HOW human do you think you are?
Well, let’s play a numbers game: in terms of cell numbers, you have in the order of a trillion cells in your body, though this value varies greatly between people and is constantly changing within each of us. However, you have some ten times this number of bacterial cells within (and on) your body 1. So at one level at least, you are only 10% human.
Of course, bacterial cells are quite a bit smaller than your cells, so there’s room for the both of you, in you.

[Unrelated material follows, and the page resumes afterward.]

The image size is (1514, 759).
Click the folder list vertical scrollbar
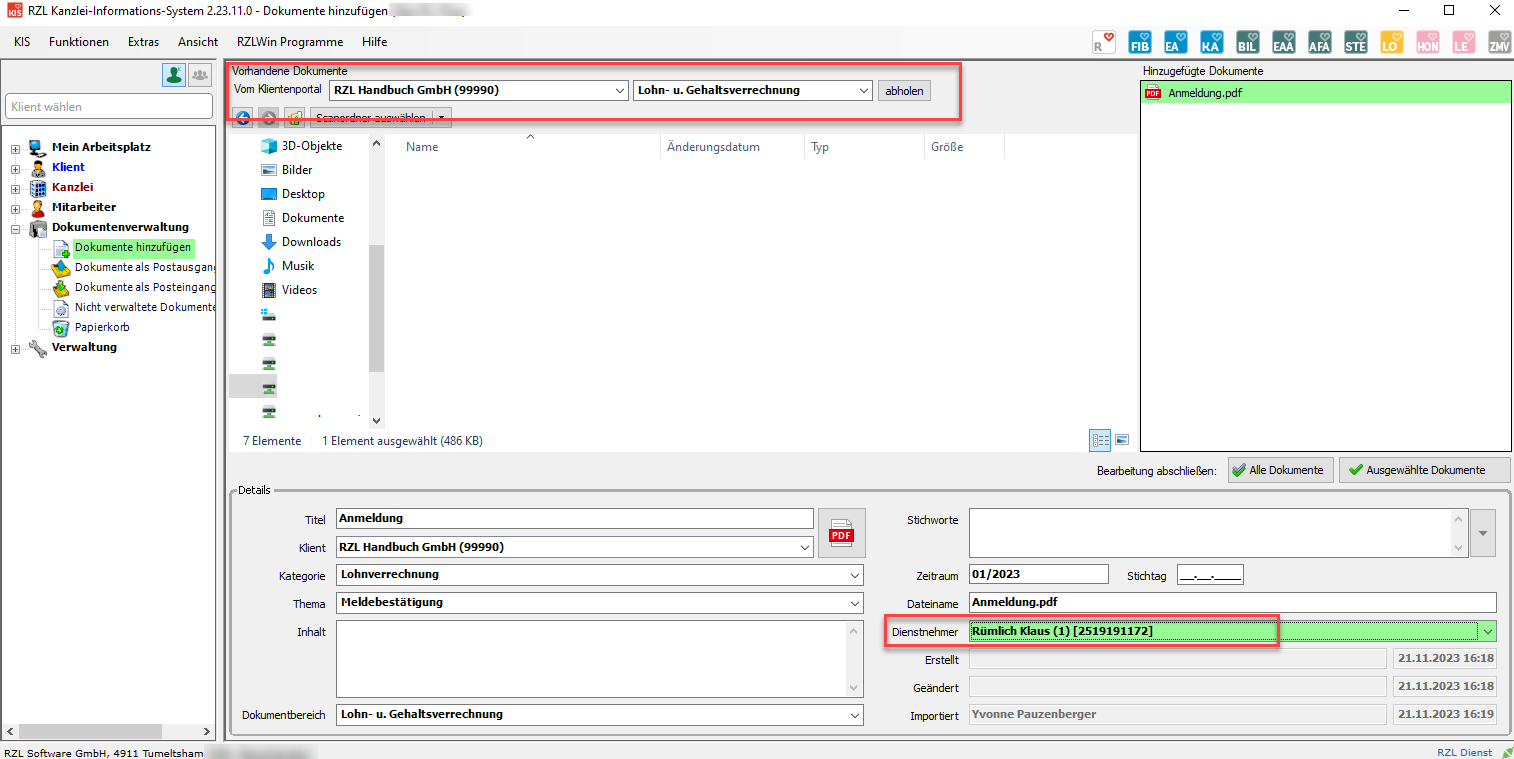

In terms of genes, the instructions that make you you, humans have about 30,000. Again, there are in the order of a hundred times this number of bacterial genes operating within and on your body 2. So at another level you are only 1% human.
Don’t worry though, of course you’re 100% human. Instead, we need to consider the extent of what being human actually is. Being human comes part and parcel with being a super-organism. We live in a symbiotic relationship with hundreds of different species of bacteria, without which we could not survive. Think of them as an invisible extension of your body’s innate defences, occupying every external surface, your skin, your gut, your eyes, ear, nose, and various other orifices.
There is mounting evidence to suggest that they influence our development; our physiology; our nutrition and metabolism; and immunity, where they play an important role from birth in educating our immune systems. They are your interactive suit of armour, both part of the environment and part of you. These communities of bacteria are referred to as the microbiome, and they are being investigated as part of the Human Microbiome Project, an effort by many research labs coordinated by the National Institute of Health.